▶ _Data for processing_

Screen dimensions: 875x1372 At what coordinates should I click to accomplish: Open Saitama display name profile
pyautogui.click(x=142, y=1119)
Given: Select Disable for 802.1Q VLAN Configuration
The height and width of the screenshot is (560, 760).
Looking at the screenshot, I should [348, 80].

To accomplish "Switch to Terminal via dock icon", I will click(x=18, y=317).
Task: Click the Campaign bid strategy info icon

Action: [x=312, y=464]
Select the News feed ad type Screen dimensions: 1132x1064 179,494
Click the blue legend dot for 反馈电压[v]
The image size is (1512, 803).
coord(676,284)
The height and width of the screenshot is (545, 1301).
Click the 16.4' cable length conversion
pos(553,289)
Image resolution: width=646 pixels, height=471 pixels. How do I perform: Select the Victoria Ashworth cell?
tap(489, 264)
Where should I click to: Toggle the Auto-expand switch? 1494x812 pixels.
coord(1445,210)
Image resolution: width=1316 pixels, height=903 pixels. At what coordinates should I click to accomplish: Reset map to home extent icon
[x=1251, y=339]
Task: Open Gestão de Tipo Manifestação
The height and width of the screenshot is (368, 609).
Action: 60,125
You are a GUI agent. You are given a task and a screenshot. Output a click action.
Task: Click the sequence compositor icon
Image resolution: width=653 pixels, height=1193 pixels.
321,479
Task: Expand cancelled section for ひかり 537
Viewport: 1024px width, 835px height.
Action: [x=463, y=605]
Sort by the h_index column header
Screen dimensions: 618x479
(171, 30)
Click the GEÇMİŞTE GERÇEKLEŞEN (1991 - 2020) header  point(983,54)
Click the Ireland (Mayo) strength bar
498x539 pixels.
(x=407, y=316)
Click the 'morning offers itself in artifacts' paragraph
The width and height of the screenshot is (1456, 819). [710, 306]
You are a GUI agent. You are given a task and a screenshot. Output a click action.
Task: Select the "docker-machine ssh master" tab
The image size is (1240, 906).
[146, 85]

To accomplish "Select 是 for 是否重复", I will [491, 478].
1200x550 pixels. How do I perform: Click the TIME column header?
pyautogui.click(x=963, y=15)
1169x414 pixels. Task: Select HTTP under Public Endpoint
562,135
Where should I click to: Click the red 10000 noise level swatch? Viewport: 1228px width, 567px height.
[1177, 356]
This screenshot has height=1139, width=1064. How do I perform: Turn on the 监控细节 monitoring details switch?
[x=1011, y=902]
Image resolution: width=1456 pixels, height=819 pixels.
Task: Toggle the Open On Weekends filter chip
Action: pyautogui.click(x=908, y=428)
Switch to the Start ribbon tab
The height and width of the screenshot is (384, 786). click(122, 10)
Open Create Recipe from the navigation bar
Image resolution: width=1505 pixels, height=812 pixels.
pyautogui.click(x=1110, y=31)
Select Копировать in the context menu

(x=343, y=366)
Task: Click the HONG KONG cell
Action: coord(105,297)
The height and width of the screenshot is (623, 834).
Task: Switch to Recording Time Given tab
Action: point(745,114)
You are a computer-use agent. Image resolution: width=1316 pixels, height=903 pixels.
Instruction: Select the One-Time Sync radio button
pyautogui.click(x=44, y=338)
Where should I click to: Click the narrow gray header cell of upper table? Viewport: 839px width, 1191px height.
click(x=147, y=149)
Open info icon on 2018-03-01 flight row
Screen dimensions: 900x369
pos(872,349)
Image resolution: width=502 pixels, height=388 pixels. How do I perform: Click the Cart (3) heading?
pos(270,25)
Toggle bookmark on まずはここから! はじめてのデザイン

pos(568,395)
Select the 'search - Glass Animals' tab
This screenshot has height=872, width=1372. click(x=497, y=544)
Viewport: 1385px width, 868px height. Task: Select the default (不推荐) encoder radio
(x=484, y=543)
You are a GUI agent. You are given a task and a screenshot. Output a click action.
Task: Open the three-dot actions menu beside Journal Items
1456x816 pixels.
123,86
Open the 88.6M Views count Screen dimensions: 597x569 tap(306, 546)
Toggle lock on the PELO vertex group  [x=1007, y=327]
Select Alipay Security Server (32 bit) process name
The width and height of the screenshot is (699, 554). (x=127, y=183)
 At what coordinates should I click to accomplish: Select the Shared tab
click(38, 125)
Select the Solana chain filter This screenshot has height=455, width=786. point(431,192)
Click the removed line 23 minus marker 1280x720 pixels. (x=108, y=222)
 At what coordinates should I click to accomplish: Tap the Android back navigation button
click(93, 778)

▶ _Objective_
Return all of the items above word for word, keeping every line as it appears.

▶ _Task response_
Screen dimensions: 875x1372 At what coordinates should I click to accomplish: Open Saitama display name profile
pyautogui.click(x=142, y=1119)
Given: Select Disable for 802.1Q VLAN Configuration
The height and width of the screenshot is (560, 760).
Looking at the screenshot, I should [348, 80].

To accomplish "Switch to Terminal via dock icon", I will click(x=18, y=317).
Task: Click the Campaign bid strategy info icon

Action: [x=312, y=464]
Select the News feed ad type Screen dimensions: 1132x1064 179,494
Click the blue legend dot for 反馈电压[v]
The image size is (1512, 803).
coord(676,284)
The height and width of the screenshot is (545, 1301).
Click the 16.4' cable length conversion
pos(553,289)
Image resolution: width=646 pixels, height=471 pixels. How do I perform: Select the Victoria Ashworth cell?
tap(489, 264)
Where should I click to: Toggle the Auto-expand switch? 1494x812 pixels.
coord(1445,210)
Image resolution: width=1316 pixels, height=903 pixels. At what coordinates should I click to accomplish: Reset map to home extent icon
[x=1251, y=339]
Task: Open Gestão de Tipo Manifestação
The height and width of the screenshot is (368, 609).
Action: 60,125
You are a GUI agent. You are given a task and a screenshot. Output a click action.
Task: Click the sequence compositor icon
Image resolution: width=653 pixels, height=1193 pixels.
321,479
Task: Expand cancelled section for ひかり 537
Viewport: 1024px width, 835px height.
Action: [x=463, y=605]
Sort by the h_index column header
Screen dimensions: 618x479
(171, 30)
Click the GEÇMİŞTE GERÇEKLEŞEN (1991 - 2020) header  point(983,54)
Click the Ireland (Mayo) strength bar
498x539 pixels.
(x=407, y=316)
Click the 'morning offers itself in artifacts' paragraph
The width and height of the screenshot is (1456, 819). [710, 306]
You are a GUI agent. You are given a task and a screenshot. Output a click action.
Task: Select the "docker-machine ssh master" tab
The image size is (1240, 906).
[146, 85]

To accomplish "Select 是 for 是否重复", I will [491, 478].
1200x550 pixels. How do I perform: Click the TIME column header?
pyautogui.click(x=963, y=15)
1169x414 pixels. Task: Select HTTP under Public Endpoint
562,135
Where should I click to: Click the red 10000 noise level swatch? Viewport: 1228px width, 567px height.
[1177, 356]
This screenshot has height=1139, width=1064. How do I perform: Turn on the 监控细节 monitoring details switch?
[x=1011, y=902]
Image resolution: width=1456 pixels, height=819 pixels.
Task: Toggle the Open On Weekends filter chip
Action: pyautogui.click(x=908, y=428)
Switch to the Start ribbon tab
The height and width of the screenshot is (384, 786). click(122, 10)
Open Create Recipe from the navigation bar
Image resolution: width=1505 pixels, height=812 pixels.
pyautogui.click(x=1110, y=31)
Select Копировать in the context menu

(x=343, y=366)
Task: Click the HONG KONG cell
Action: coord(105,297)
The height and width of the screenshot is (623, 834).
Task: Switch to Recording Time Given tab
Action: point(745,114)
You are a computer-use agent. Image resolution: width=1316 pixels, height=903 pixels.
Instruction: Select the One-Time Sync radio button
pyautogui.click(x=44, y=338)
Where should I click to: Click the narrow gray header cell of upper table? Viewport: 839px width, 1191px height.
click(x=147, y=149)
Open info icon on 2018-03-01 flight row
Screen dimensions: 900x369
pos(872,349)
Image resolution: width=502 pixels, height=388 pixels. How do I perform: Click the Cart (3) heading?
pos(270,25)
Toggle bookmark on まずはここから! はじめてのデザイン

pos(568,395)
Select the 'search - Glass Animals' tab
This screenshot has height=872, width=1372. click(x=497, y=544)
Viewport: 1385px width, 868px height. Task: Select the default (不推荐) encoder radio
(x=484, y=543)
You are a GUI agent. You are given a task and a screenshot. Output a click action.
Task: Open the three-dot actions menu beside Journal Items
1456x816 pixels.
123,86
Open the 88.6M Views count Screen dimensions: 597x569 tap(306, 546)
Toggle lock on the PELO vertex group  [x=1007, y=327]
Select Alipay Security Server (32 bit) process name
The width and height of the screenshot is (699, 554). (x=127, y=183)
 At what coordinates should I click to accomplish: Select the Shared tab
click(38, 125)
Select the Solana chain filter This screenshot has height=455, width=786. point(431,192)
Click the removed line 23 minus marker 1280x720 pixels. (x=108, y=222)
 At what coordinates should I click to accomplish: Tap the Android back navigation button
click(93, 778)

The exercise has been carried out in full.